— TASK OBJECTIVE —
Go to the line holding "193x137 pixels. At" in the data below and repeat it exactly, then each line after it up to and including the one holding "Select the Waist column header". Omit pictures.

— PROVIDED DATA —
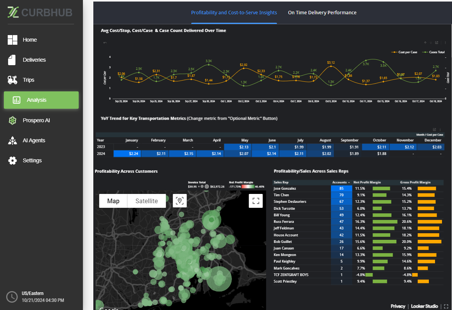Open Prospero AI from sidebar

(x=36, y=120)
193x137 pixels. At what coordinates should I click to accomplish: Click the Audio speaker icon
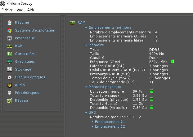10,85
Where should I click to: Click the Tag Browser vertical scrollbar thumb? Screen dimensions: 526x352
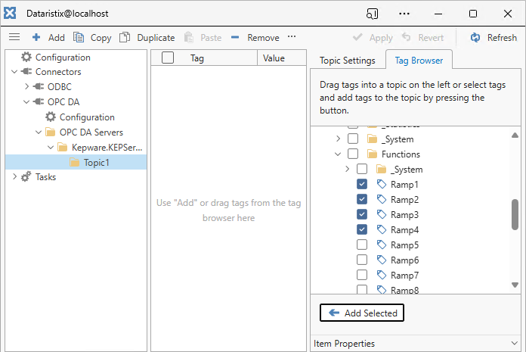point(515,214)
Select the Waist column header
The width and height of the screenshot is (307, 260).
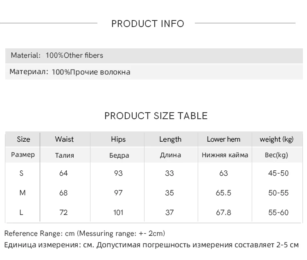tap(64, 139)
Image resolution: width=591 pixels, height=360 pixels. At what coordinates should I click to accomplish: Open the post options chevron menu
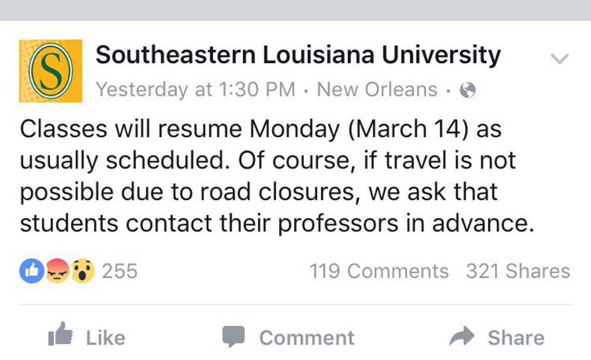560,59
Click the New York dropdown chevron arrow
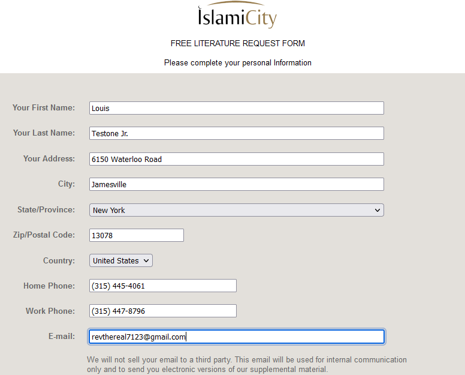 pyautogui.click(x=378, y=210)
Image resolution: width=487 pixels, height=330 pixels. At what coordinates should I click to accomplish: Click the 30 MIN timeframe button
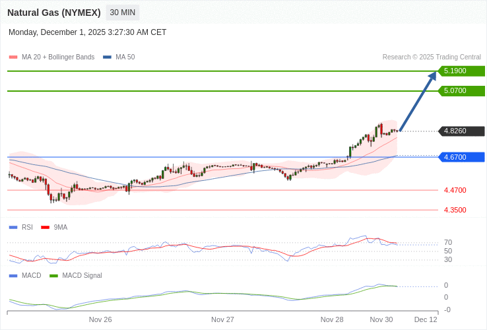pos(122,13)
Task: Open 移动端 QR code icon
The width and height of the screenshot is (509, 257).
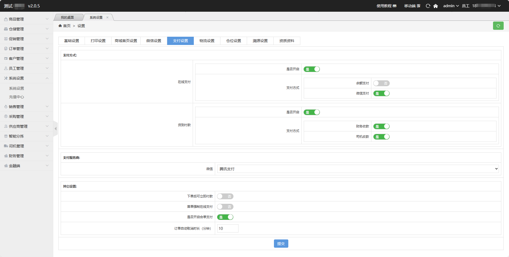Action: (418, 6)
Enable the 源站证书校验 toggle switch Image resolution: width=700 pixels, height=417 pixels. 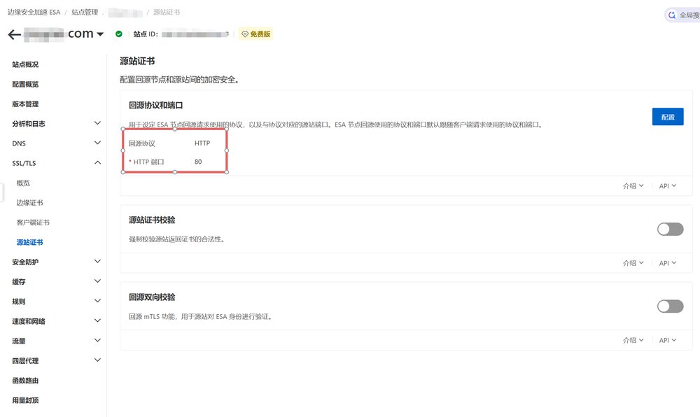tap(670, 229)
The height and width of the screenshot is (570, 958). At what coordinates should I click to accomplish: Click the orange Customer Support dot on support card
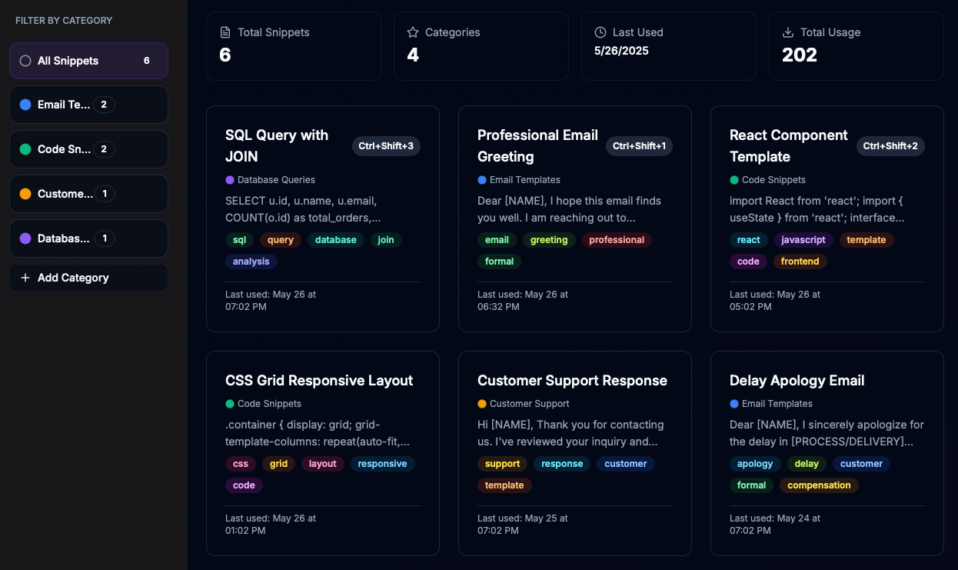pos(481,403)
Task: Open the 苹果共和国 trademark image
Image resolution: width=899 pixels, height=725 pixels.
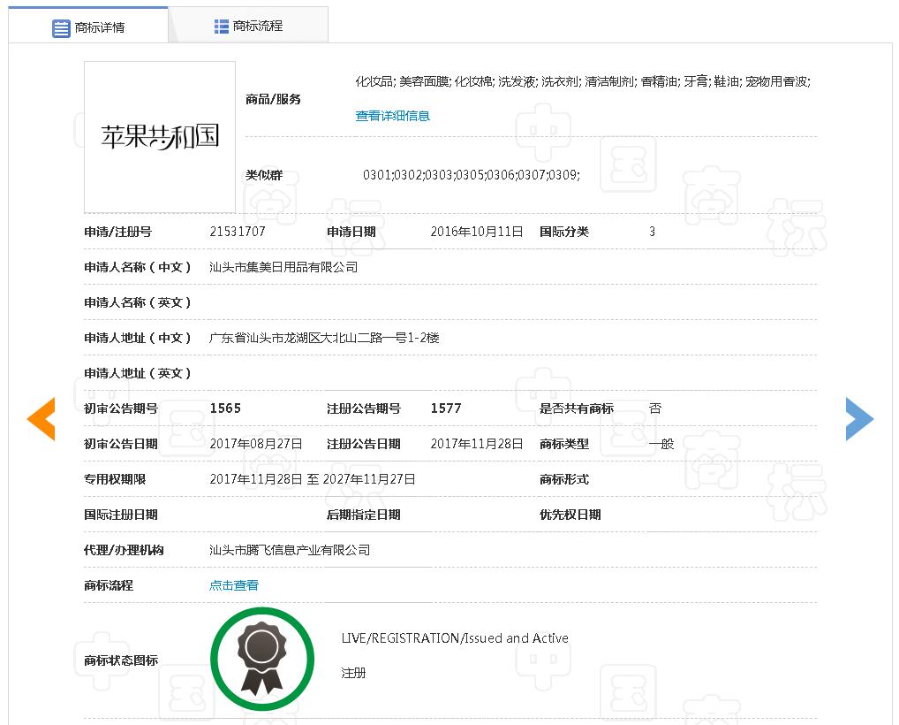Action: click(x=160, y=136)
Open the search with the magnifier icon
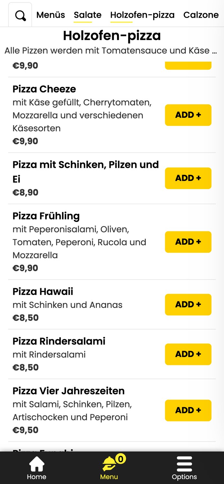This screenshot has width=224, height=484. click(x=20, y=15)
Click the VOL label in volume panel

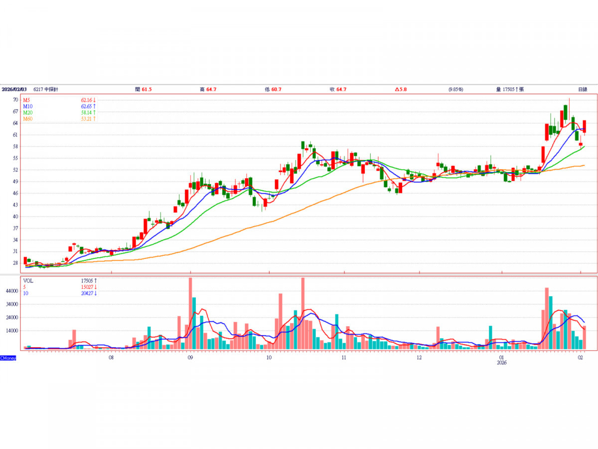pos(28,281)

— RESULT FOR THIS TASK —
193x137 pixels. At what coordinates should I click to accomplish: Click the Audio speaker icon
10,85
Where should I click to: Click the Tag Browser vertical scrollbar thumb? Screen dimensions: 526x352
point(515,214)
Select the Waist column header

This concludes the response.